America’s “Hospital of Horrors” – Tenet Healthcare – The $400 Million Dollar Health Care Fraud Story

On October 30th, 2002, 40 FBI Agents raided Tenet Healthcare’s Redding Medical Center in Redding, California and the Cardiology Associates of Northern California offices of a cardiologist and cardiac surgeon.

In December 2004, Tenet, the country’s second-largest hospital chain, at the time, agreed to pay $395 million to 769 victims of unnecessary heart surgeries performed at Redding Medical Center. The treating cardiologists agreed to pay a total of $24 million.  The two doctors were Dr Chae Hyun Moon and Dr Fidel Realyvasquez Jr.

But the doctors weren’t just isolated renegades – No…. they worked for Tenet Healthcare that squeezed as much profit as possible out of its hospital.

This is a story not only of the 769 victims, but also a story about corporate greed and about two doctors who turned their positions into conveyer belts for fame and money. Coronary surgeries were a cash cow for Tenet.

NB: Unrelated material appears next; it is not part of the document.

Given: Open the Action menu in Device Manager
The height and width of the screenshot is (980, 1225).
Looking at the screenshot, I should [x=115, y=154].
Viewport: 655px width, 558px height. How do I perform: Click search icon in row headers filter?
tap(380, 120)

In this Insider Exclusive Investigative Network TV Special “America’s “Hospital of Horrors” – Tenet Healthcare – The $400 Million Dollar Health Care Fraud Story”, our news team travels to Redding, California to “go behind the headlines” to meet with Russ Reiner and Richard Frankel, partners at Reiner, Slaughter, McCartney & Frankel Law Offices, and some of their clients and their families to better understand ……

The “Big Picture” of how 1) Tenet Hospitals put profit ahead of people and 2) How they violated the sacred Hippocratic oath – “Do No Harm”.

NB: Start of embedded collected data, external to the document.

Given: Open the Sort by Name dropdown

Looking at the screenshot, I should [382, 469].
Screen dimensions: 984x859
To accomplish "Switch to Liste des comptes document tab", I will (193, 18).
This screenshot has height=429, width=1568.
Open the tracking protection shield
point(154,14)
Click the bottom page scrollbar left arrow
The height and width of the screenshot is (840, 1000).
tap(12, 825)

Russ and Richard and their law firm successfully got justice for their 325 clients. …But despite the overwhelming evidence of fraud, the legal challenges to pursue justice for their victims were extremely complex. As Russ succinctly said: “My clients and their families suffered horrible complications. These were completely healthy people with no heart problems.”

Tenet Healthcare is absolutely no stranger to major fraud and lawsuits both from the government and on behalf of patients. They have a history of violating the trust of Americans and patients with a “corporate rap sheet” to prove it …… And they became the “poster child for unethical business practices”

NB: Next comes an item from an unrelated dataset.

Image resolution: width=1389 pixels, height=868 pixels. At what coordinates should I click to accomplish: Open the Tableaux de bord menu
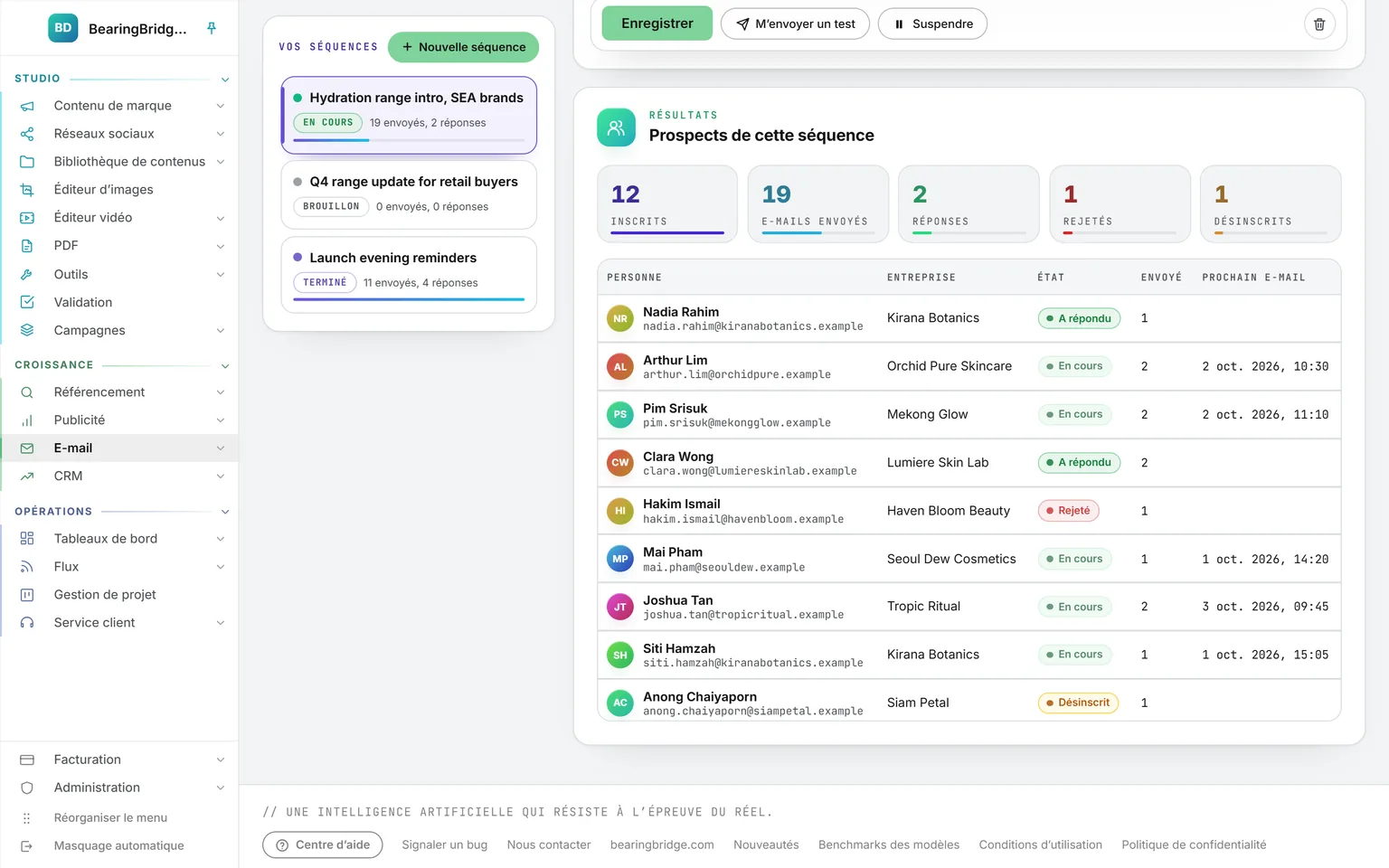[x=119, y=538]
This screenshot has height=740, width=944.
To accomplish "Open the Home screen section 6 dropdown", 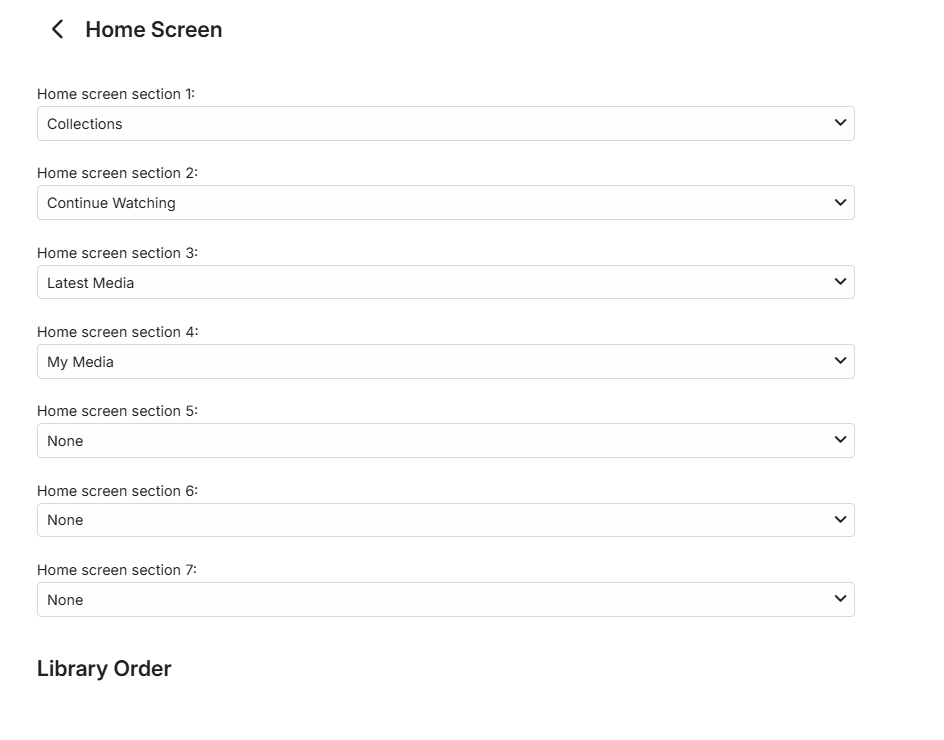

Here’s just a few of Tenet Healthcare’s publicly documented “Fraud Settlements” on their extensive “Corporate Rap sheet:

In the early 1990s as National Medical Enterprises, which later changed its name to “Tenet Healthcare”, they were accused of committing fraud by admitting thousands of psychiatric patients who did not need hospitalization and then charging these patients inflated prices.

In 1991, the federal government investigated the company for fraud and conspiracy.

In 1993, law enforcement raided company offices in an attempt to show that the company was defrauding patients and insurance companies.

In 1994, 600 Federal Agents raided 20 of National Medical Enterprises offices resulting in settlement fraud charges with the United States and 28 states involving payments of a record $380 million at the time and federal guilty pleas on eight criminal counts5 by two of its units.

In 2004, Tenet paid $395 million to 769 patients, in this case story, to settle litigation for the unnecessary surgeries The scandal and subsequent federal investigation are described in the book Coronary: A True Story of Medicine Gone Awry.

In June 2006, Tenet agreed to pay $725 million in cash and give up $175 million of Medicare payments for a total of $900 million in fees to resolve claims it defrauded the federal government for over-billing Medicare claims during the 1990s.

For those who had unneeded surgery, the psychological effects — the sense of betrayal, the loss of trust, the fear — are devastating. The physical results, for those who survived, may be more difficult to assess. The doctor-patient relationship is “a sacred trust…The fact that it could be violated is devastating.

In this Insider Exclusive Investigative Network TV Special, we examine America’s Medical-Industrial Complex, and lay bare the financial structures that drive the American healthcare system, and which precipitated Moon’s and Realyvasquez’s actions.

In a scheme that placed the demands of Wall Street above the lives of its patients. Tenet Healthcare rewarded doctors based on how much revenue they generated for their corporation.